图3 不同提取溶剂对4 种药物提取回收率的影响Fig.3 Effects of different extraction solvents on extraction recoveries of four drugs

2.4 离心机转速的优化

由于鸡蛋样品含有大量蛋白， 在加入提取溶剂后能促使蛋白质的沉淀， 离心机转速的设置也会对蛋白沉淀产生影响，转速过低会影响沉淀效果，转速过高，样品收到的离心力增加，可能会出现样品溢出离心管或离心管破裂现象。试验设置3 个不同转速，测定不同转速下目标物质的回收率，如图4，当转速为11 000 r/min 和15 000 r/min 时，目标物质总体回收率较好， 而15 000 r/min 时的样品离心管稍有变形。 因此，将离心机转速设置为11 000 r/min。

图4 离心机转速对4 种药物回收率的影响Fig.4 Effect of centrifuge speed on the recovery rate of four drugs

2.5 净化条件的选择

鸡蛋中的脂肪、 蛋白和色素等对目标物质的检测有一定的干扰， 且基质中这些共提取物直接上机测定，还会导致色谱峰形变差，数据重现性、准确度差，色谱柱寿命降低，增加仪器的维护频率[14，29]。 因此合适的净化方法对减弱基质对目标物分析和仪器的影响尤其重要。 药物净化方法包括固相萃取柱法和QuEChERS 法， 因为4 种抗病毒药物极性差异大，很难找到合适的固相萃取柱对分析物完成净化，所以本研究采用对药物极性要求较小的QuEChERS方法，无水MgSO4对基质除水，C18吸附脂肪等、PSA去除有机酸、糖类、脂肪酸，GCB 吸附鸡蛋中对极性物质测定干扰大的脂溶性类胡萝卜素。

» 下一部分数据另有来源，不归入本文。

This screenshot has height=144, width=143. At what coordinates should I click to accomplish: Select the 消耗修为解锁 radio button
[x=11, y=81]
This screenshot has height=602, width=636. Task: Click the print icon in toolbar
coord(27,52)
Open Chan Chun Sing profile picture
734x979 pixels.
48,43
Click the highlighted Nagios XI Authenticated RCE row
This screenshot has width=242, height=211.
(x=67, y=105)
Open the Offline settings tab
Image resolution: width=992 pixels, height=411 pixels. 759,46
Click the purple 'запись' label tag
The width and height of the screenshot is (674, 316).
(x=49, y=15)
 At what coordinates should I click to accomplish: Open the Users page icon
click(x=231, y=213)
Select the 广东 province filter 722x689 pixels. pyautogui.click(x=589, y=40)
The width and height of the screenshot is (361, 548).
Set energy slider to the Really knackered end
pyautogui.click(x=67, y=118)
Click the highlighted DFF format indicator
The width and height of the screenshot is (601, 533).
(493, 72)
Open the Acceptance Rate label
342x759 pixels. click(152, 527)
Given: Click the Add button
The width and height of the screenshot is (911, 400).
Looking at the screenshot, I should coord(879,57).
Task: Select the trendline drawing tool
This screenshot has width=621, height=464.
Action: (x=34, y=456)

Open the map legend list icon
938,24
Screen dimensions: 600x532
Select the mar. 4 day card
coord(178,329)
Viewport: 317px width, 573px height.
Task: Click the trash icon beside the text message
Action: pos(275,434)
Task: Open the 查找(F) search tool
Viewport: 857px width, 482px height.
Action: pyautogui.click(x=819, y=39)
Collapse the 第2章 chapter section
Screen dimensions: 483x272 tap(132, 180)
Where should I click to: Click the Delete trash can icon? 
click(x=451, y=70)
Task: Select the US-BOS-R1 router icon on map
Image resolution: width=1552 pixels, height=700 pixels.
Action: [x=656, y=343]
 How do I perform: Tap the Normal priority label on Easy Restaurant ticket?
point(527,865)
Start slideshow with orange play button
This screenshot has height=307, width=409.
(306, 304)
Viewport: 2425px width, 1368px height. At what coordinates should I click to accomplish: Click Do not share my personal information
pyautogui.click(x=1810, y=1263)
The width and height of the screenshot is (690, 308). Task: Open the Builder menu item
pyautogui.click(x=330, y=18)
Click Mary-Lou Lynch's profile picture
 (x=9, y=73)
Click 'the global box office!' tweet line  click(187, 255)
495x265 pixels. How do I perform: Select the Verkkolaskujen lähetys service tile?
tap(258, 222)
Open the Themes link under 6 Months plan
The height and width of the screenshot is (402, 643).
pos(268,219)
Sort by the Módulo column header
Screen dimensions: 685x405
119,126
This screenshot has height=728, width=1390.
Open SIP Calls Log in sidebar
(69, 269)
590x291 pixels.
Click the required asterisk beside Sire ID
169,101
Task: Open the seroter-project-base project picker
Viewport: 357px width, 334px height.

由于净化材料在去除干扰物同时也会吸附目标化合物，使用量也需要进行控制[30]。本文以鸡蛋为研究对象， 选取900 mg 无水MgSO4， 分别对C18、PSA和GCB 进行单因素试验。以空白基质加标回收率为指标，选取最佳的净化剂用量。净化剂用量设计如表3 中所示。称取空白鸡蛋基质2.0 g，添加一定量的混合标准工作液（1.3），使其质量浓度为20 μg/kg，按照1.4 步骤前处理，以不添加净化剂为空白对照，进行试验。 首先对不同含量C18净化效果进行考察，分别比较50、100、200 和300 mg 对目标物质的影响，结果显示C18用量大小对金刚烷胺、金刚乙胺和吗啉胍回收率影响不大， 而发现随着C18用量从100 mg增加到300 mg，利巴韦林的回收率逐渐减小，为获得最佳结果， 本研究选择添加100 mg 的C18。 固定C18为100 mg 后，通过研究不同PSA 用量的影响，发现随着PSA 添加量的增加，利巴韦林的回收率明显下降。 当PSA 添加150 mg 时，吸附效果显著，因此最佳的PSA 添加量为100 mg。 固定C18为100 mg，PSA 为100 mg 后考察GCB 的最佳加入量， 在GCB添加量为15 mg 时，4 种物质回收率较好。 根据净化后鸡蛋提取液中4 种抗病毒药物的回收率测定结果可知，100 mg PSA、100 mg C18和15 mg GCB 净化方式对4 种药物的回收效果最好。

表3 净化材料因素水平设计表Table 3 Design table of purification material factor level

2.6 基质效应

鸡蛋样品经过前处理之后，仍会含有少量磷脂、胆固醇等物质， 这些物质会使待测物的离子化效率增强或降低，即基质抑制或基质增强效应。本研究以经过1.4 前处理的鸡蛋空白溶液配制基质匹配标准曲线和以初始流动相（乙腈-0.1%甲酸+20 mM 甲酸铵（1∶9））溶液配制溶剂标准曲线斜率之比基质效应（matrix effect，ME）评估鸡蛋中4 种化合物的基质效应，结果见表4。 一般认为二者之比在0.85～1.15 之间，基质效应不显著，低于0.85 表明存在基质抑制效应，大于1.15 存在基质增强效应。 金刚烷胺、金刚乙胺、 利巴韦林和吗啉胍均存在基质抑制效应，因此为提高检测分析的准确性和可靠性，应采用基质匹配曲线进行定量分析，同时采用内标法校正回收率。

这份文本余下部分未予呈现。